For most of you, this seems quite mundane. Unimportant. A simple, unremarkable event that happens daily at your house. For us, though, NOTHING is that simple.
A year ago this January we took three blonde kids into our home. We were newlyweds, pregnant with a baby, and completely and utterly ignorant of the reality of what we'd just done.
In short, the last year has been the hardest, most refining and trying year of our life. Some days it seemed like we would drown under the weight of it all. We failed. A lot. We had a few victories, and then we failed again. And again. Oh, and again.
As we lived with the kids, however, we had to start to unpack their emotional and behavioral baggage (and quite a bit of our own). It felt weird to be "mom and dad" to these little strangers.

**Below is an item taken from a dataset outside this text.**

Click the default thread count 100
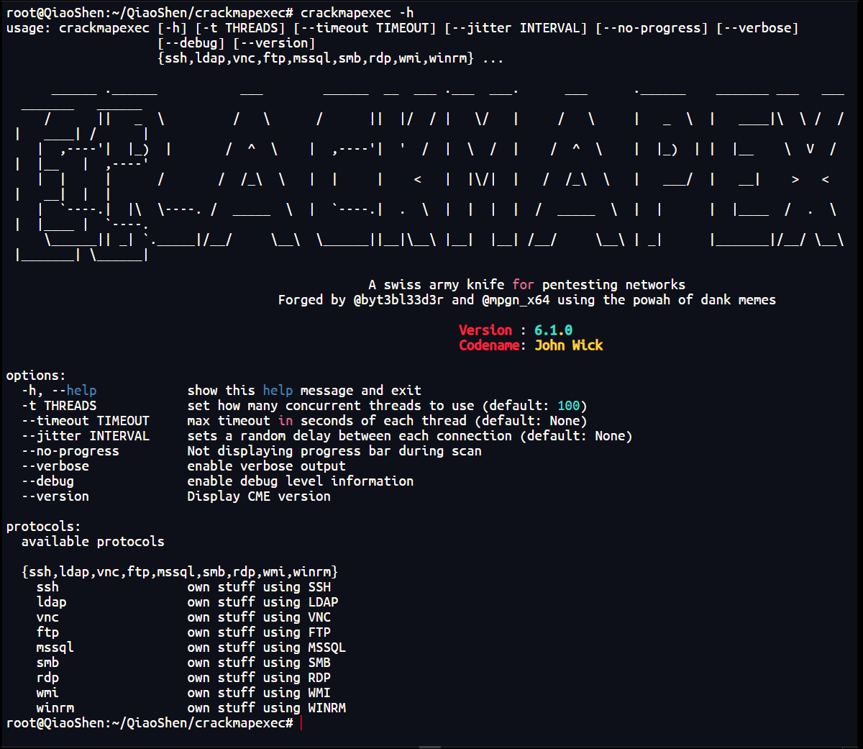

We had to learn about them, and they us.
But, today, reminded me of how far we have come.
About a year ago, Jacob was out in the garage putting something in the van. I went outside to tell him something. All of a sudden, we had three kids in the doorway--all bawling. It happened so fast, I was confused as to what was going on.
Was someone hurt? Nope. We just both walked outside without telling them why. They thought we were leaving without them.
Since that day, Jacob and I got in the habit of announcing everything we did.
"I'm going out in the garage to get something out of the freezer."
Or, "I'm going to go heat the car up because it's cold outside. We aren't leaving without you."
And, "I'm getting the mail. I'll be right back."
Lately, though, we haven't had to do that. A couple of Saturdays ago, we told the kids to get their shoes and coats on and load up in the van. We were at our destination before we realized not one of them asked where we were going. No barrage of questions--and no guesses of our destination. They just went with us.
That's the funny thing about trust. It has to be saved up, one day at a time. Small, daily, consistent deposits have to be made. Then, before you realize it, you have a nice little nest egg saved.
We still have a long way to go, don't get me wrong. There are still "bags" to be unpacked, behavior to understand and correct, and more trust to be built. It is nice, however, to get a glimpse of what life is becoming when you're not looking.